- _SELECTED EXTRACT_:
%%

Limit of $(3n+1)^{1/n}$ I am working through a question that requires me to prove that a certain limit tends to 1. I have reached an endpoint where I have:
$$\lim\limits_{n\to \infty} (3n+1)^{1/n}$$
I know that and can use the fact that $\lim\limits_{n\to \infty}( n^{1/n}) = 1$
However, I am not sure if I can just use this fact to say that it applies for $(3n+1)^{1/n} $ and I also am stuck on proving it.
 A: Answer:
$(3n+1)^{\frac{1}{n}} =e^{\frac{1}{n}ln(3n+1)}=e^{\frac{1}{n}ln(n(3+\frac{1}{n} )) }=e^{\frac{1}{n}ln(n) +\frac{1} {n} ln(3+\frac{1}{n} )}$
So :
$\lim_{n\to+\infty} (3n+1)^{\frac{1}{n}}=\lim_{n\to+\infty} e^{\frac{1}{n}ln(n) +\frac{1} {n} ln(3+\frac{1}{n} )}=1$
Because
$\lim_{n\to+\infty} \frac{ln(n)}{n} =0$
And
$\lim_{n\to+\infty}\frac{1} {n}ln(3+\frac{1}{n} ) =0$
A: As a hint you apply $\ln$ to both sides of limit.

%%

- _GOAL A_:
Please extract every line of the rows that contains the string "screenshot", treating uppercase and lowercase as different.
The two blocks of rows come from different sources.

- _MATERIAL TO PROCESS_:
%%

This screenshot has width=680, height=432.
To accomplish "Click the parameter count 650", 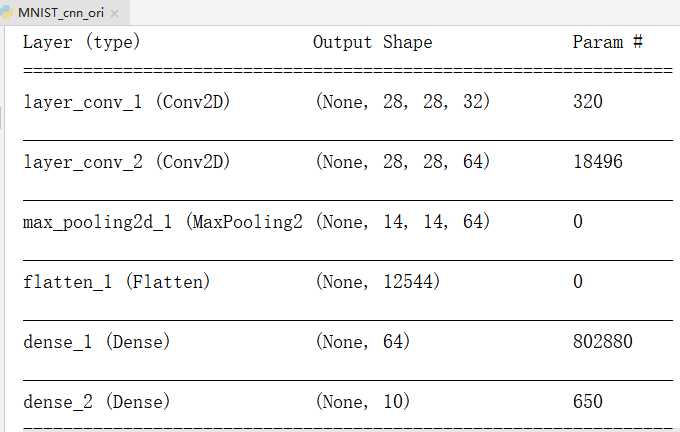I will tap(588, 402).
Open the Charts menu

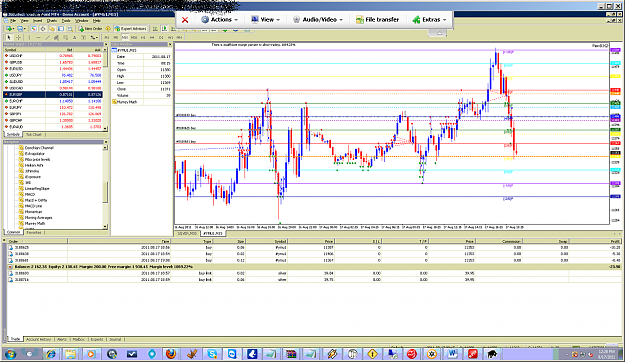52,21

%%
%%

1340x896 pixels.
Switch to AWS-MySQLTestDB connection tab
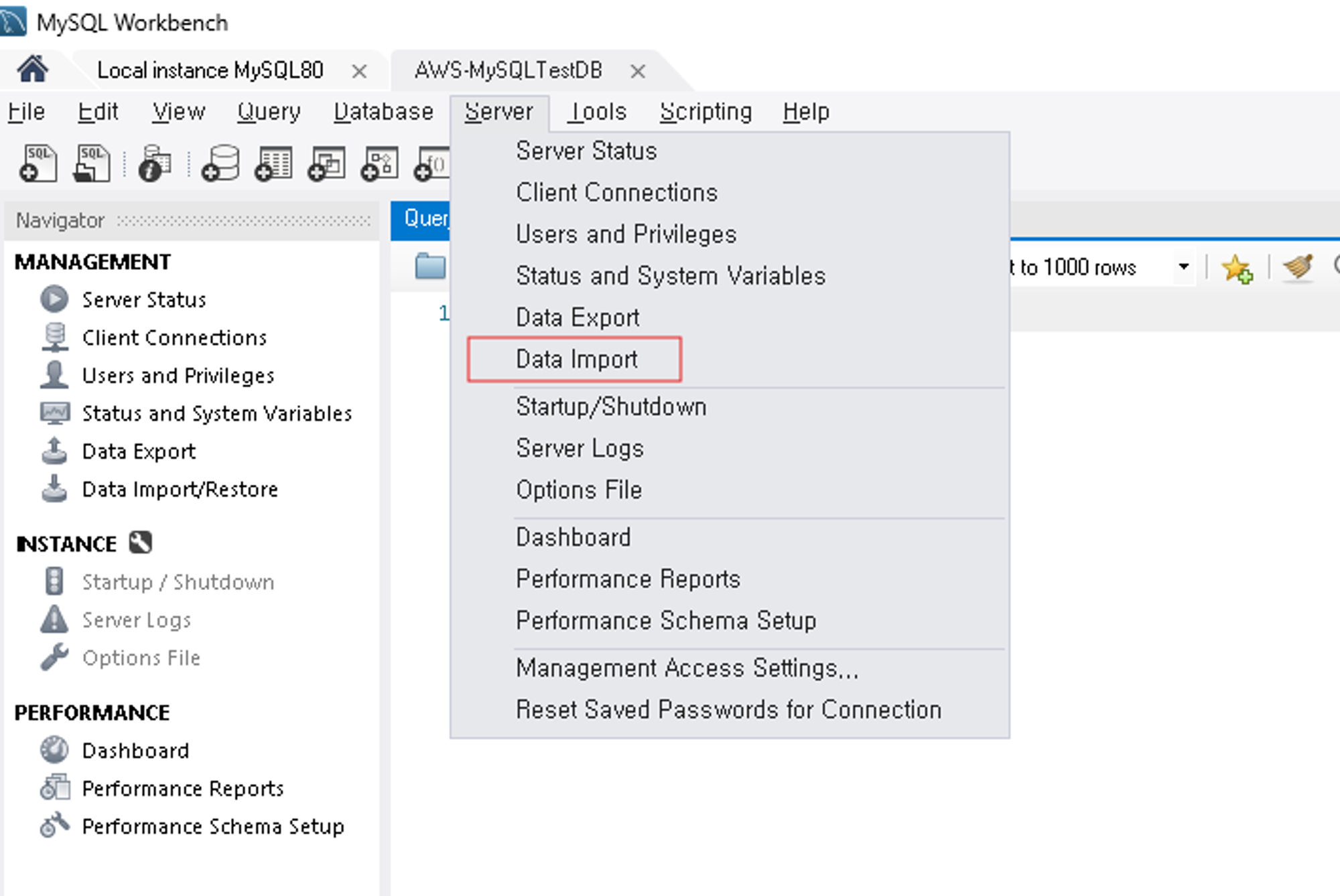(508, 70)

%%

- _GOAL B_:
Answer these questions about the limit thread:
(i) Which limit does the asker say they already know and can use?
(ii) In the first answer, what is the limit of ln(n)/n as n goes to infinity?
(iii) What does the last answer's hint say to apply to both sides?

- _RIGHT ANSWER A_:
This screenshot has width=680, height=432.

- _RIGHT ANSWER B_:
(i) The limit of n^(1/n) as n goes to infinity, which equals 1.
(ii) 0
(iii) ln